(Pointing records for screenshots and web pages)
_ _ _ _

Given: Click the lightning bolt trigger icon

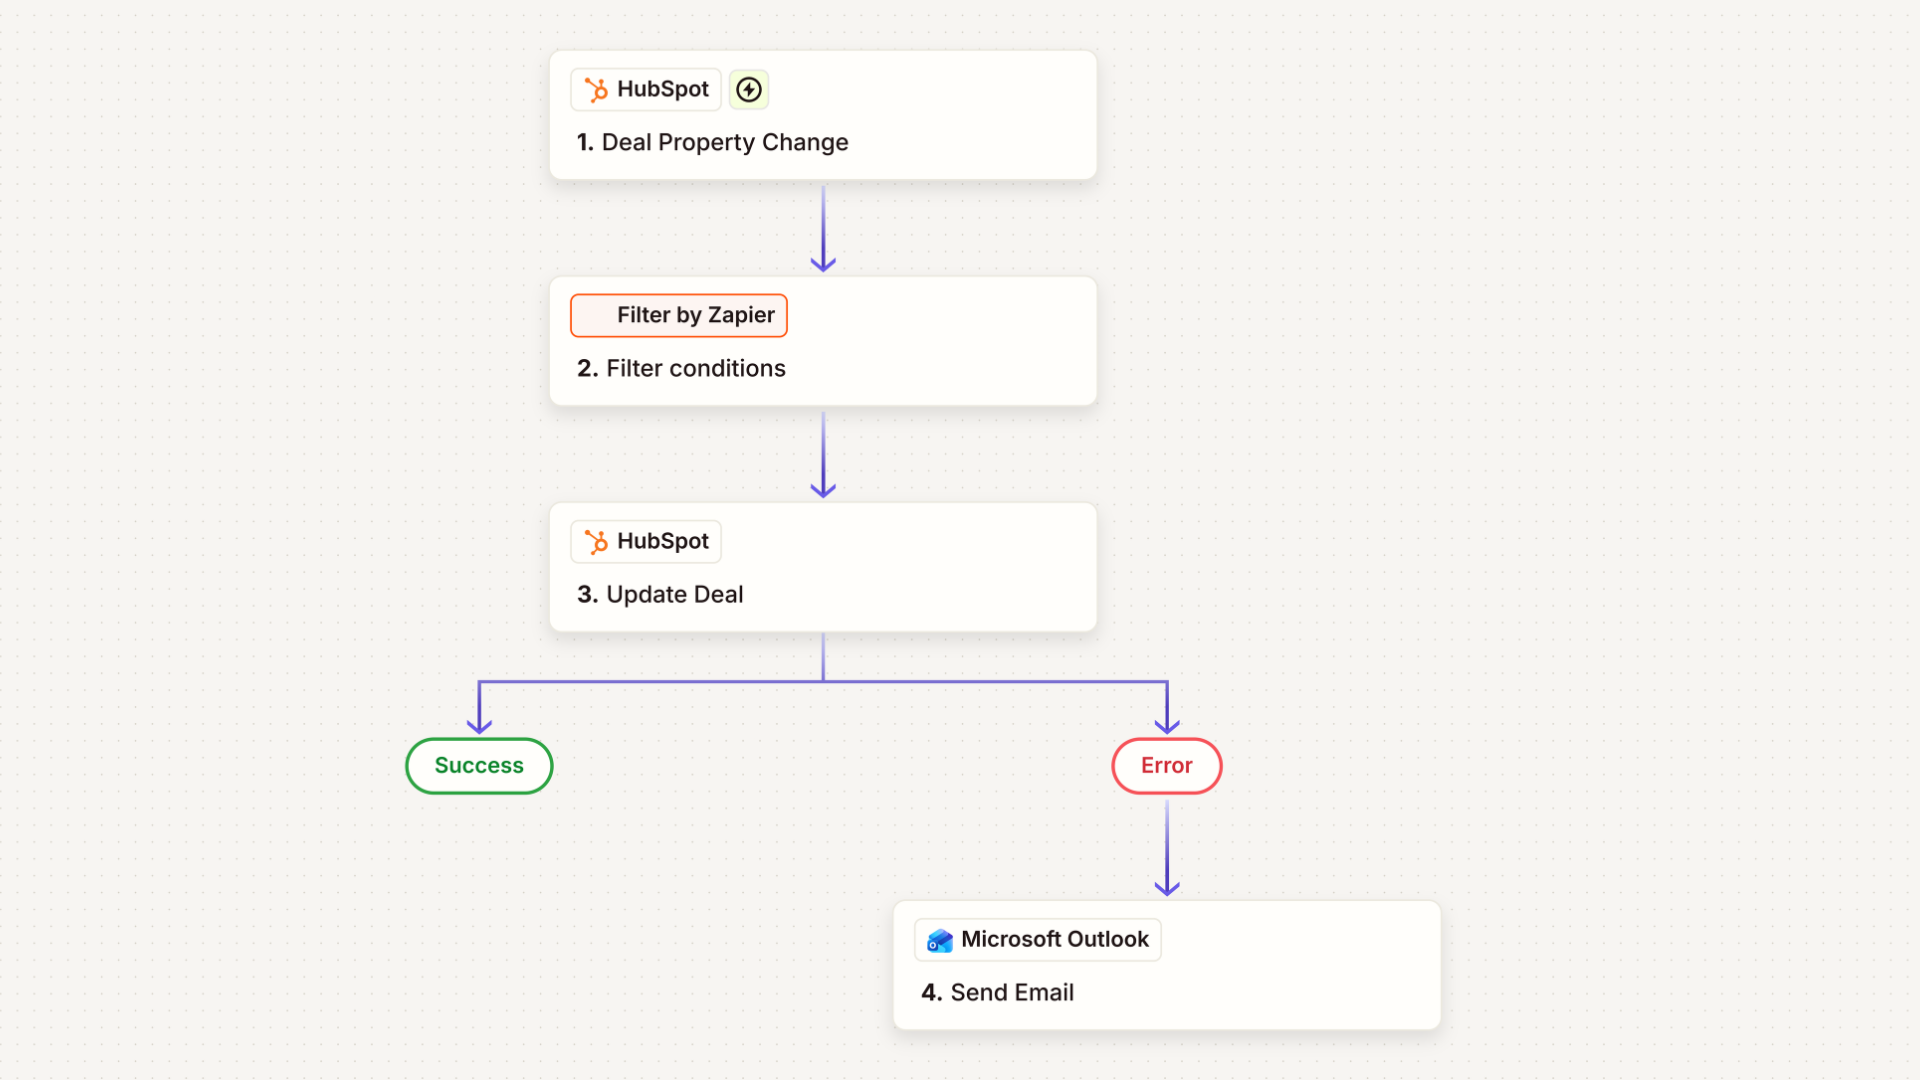Looking at the screenshot, I should 749,90.
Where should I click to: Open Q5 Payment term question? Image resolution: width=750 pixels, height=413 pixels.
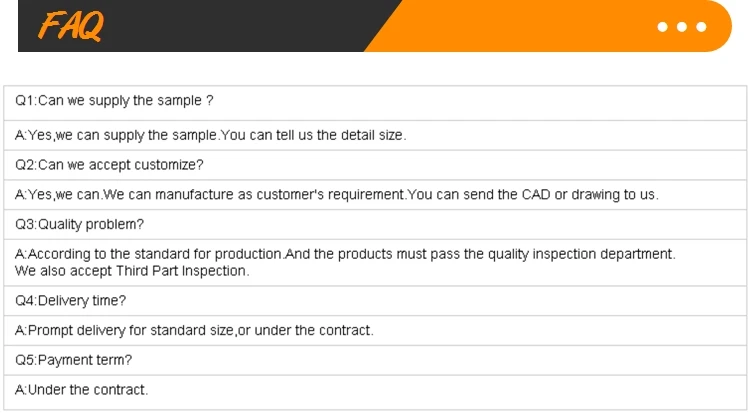coord(73,359)
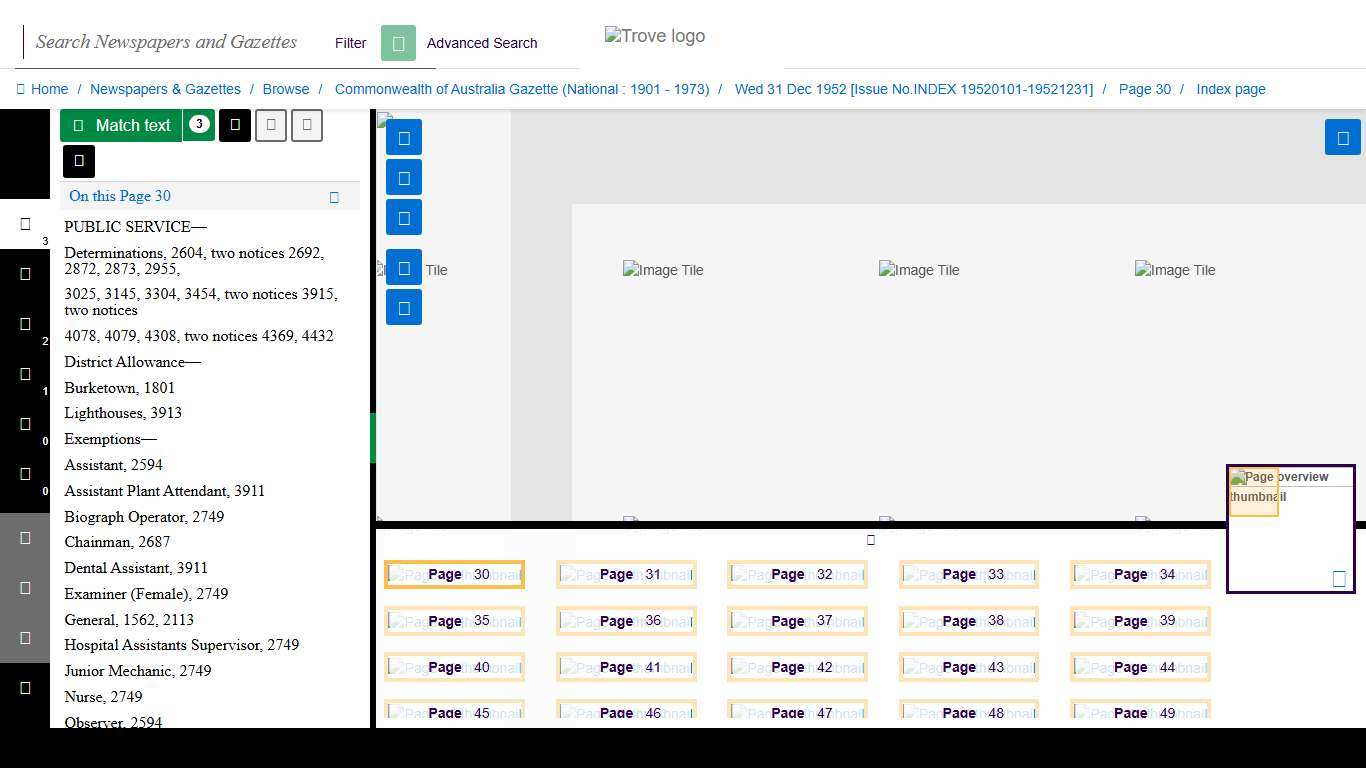Image resolution: width=1366 pixels, height=768 pixels.
Task: Open the Filter options
Action: 350,43
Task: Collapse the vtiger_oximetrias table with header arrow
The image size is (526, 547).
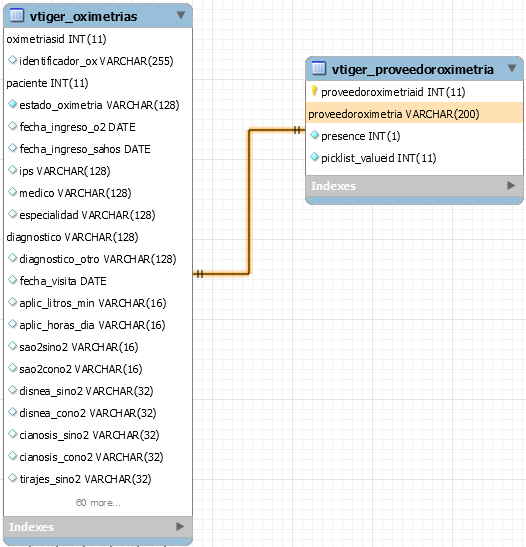Action: 181,15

_ _ _ _

» **EXERCISE PROMPT**: Can you quote all of the material above word for word, leaving the pictures out?

» **IN RESPONSE**:
Given: Click the lightning bolt trigger icon

Looking at the screenshot, I should 749,90.
Where should I click to: Open Q5 Payment term question? Image resolution: width=750 pixels, height=413 pixels.
coord(73,359)
Image resolution: width=1366 pixels, height=768 pixels.
Task: Open the Filter options
Action: 350,43
Task: Collapse the vtiger_oximetrias table with header arrow
The image size is (526, 547).
Action: 181,15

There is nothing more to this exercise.